Ist das der Grund, warum sich die Demokratie bei der Klimakrise oft als sehr langsam erweist?

Ich sehe in der Tat einen Grund darin, dass Demokratien aufgrund der Wahlperioden eher kurzfristige Ziele im Blick haben und langfristige Themen wie Nachhaltigkeit, Generationengerechtigkeit und Klimaschutz daher einen schweren Stand haben. Wählerinnen und Wähler und entsprechend Politikerinnen und Politiker sind meist an sichtbaren und kurzfristig messbaren Erfolgen interessiert. Wir brauchen daher eine institutionelle Absicherung für langfristige Ziele, die gewährleistet, dass diese auch über Legislaturperioden hinaus nicht aus dem Blick geraten.

Wie kann das gelingen?

Unserer Verfassung kommt hier eine wichtige Rolle zu. Diese definiert nicht nur Grundrechte, sondern auch Staatsziele. Das Staatsziel Klimaschutz könnte eine langfristige Ausrichtung von Politik über Wahlperioden hinaus garantieren. Voraussetzung dafür ist ein sogenanntes Monitoring, zum Beispiel durch Klimaschutzbeauftragte, die darauf achten, dass einzelne Ministerien wie das Verkehrsministerium sich im Rahmen des Leitgesetzes bewegen.

Welche Möglichkeiten gibt es, wenn die Politik zu zögerlich handelt?

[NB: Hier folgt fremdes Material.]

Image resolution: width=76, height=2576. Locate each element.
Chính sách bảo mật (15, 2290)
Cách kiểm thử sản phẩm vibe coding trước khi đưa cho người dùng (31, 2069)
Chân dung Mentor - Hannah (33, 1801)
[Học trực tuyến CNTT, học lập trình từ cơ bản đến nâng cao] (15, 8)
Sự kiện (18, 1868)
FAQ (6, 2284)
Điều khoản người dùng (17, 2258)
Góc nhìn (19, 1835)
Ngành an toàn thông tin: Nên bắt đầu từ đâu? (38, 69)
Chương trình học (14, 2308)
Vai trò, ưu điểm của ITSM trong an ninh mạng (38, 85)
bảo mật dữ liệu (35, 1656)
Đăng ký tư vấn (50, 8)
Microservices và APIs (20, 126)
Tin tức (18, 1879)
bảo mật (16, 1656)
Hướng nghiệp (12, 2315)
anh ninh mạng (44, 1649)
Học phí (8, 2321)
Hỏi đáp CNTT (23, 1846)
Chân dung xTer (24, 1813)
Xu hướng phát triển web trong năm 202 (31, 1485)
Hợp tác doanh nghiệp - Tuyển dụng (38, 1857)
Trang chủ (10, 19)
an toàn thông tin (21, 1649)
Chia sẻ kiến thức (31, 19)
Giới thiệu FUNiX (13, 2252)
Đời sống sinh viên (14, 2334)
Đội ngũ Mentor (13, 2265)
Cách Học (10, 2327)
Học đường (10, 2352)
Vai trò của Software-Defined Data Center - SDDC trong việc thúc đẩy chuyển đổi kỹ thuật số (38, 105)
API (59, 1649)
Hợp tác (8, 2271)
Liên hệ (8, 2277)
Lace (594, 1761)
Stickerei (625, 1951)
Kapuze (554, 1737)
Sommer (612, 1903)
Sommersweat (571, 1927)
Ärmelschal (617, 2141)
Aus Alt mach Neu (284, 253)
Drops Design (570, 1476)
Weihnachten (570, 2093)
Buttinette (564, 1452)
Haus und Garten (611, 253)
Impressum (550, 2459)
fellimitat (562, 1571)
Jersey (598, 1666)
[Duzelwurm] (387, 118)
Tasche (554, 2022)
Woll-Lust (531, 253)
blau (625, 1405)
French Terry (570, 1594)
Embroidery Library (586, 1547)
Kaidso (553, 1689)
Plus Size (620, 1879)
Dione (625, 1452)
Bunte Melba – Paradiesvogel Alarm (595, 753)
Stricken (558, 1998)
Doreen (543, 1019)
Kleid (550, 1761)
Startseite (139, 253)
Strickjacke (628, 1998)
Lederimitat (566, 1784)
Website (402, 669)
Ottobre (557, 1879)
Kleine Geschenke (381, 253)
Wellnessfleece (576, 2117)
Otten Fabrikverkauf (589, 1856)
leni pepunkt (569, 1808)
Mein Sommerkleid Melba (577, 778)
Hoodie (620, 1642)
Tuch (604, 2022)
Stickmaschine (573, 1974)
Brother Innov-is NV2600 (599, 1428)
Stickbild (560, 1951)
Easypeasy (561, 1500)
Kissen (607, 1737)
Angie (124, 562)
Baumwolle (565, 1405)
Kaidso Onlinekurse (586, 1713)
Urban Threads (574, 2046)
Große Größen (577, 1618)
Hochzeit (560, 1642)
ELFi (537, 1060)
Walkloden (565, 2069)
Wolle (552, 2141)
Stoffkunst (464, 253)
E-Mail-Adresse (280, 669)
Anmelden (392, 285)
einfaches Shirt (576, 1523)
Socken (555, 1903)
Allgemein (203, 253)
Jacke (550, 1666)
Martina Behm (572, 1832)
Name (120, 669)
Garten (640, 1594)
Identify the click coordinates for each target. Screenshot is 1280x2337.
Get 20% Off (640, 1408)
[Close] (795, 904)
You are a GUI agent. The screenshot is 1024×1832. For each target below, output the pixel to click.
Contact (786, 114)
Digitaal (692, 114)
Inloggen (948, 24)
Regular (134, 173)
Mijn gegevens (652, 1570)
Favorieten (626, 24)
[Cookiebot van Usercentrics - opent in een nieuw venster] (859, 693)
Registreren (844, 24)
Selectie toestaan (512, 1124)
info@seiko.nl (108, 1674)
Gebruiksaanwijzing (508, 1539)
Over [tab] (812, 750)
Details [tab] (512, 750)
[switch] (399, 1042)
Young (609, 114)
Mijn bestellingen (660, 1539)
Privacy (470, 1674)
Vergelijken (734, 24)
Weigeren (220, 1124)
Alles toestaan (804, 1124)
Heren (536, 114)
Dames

Hier kommt die sogenannte Dritte Gewalt ins Spiel – also die Gerichte. Das geschieht bereits mit Klimaklagen. Würden die Gerichte mit Blick auf die planetaren Belastungsgrenzen, also im Klimaschutz das 1,5-bis-2,0-Grad-Ziel, sich an der Logik des sozialen Existenzminimums, das das Bundesverfassungsgericht für den einzelnen Menschen und seine Bedürfnisse sehr genau definiert hat, auf ökologische Sachverhalte übertragen, dann bestünden Möglichkeiten. Es gibt nämlich genauso ein Schutzminimum für den Planeten und damit die ökologische Existenzgrundlage der Menschen. Warum sollte die Logik des Sozialstaats nicht auch für den Umweltstaat gelten?

Lassen sich Natur und Planet als Rechtssubjekte begreifen?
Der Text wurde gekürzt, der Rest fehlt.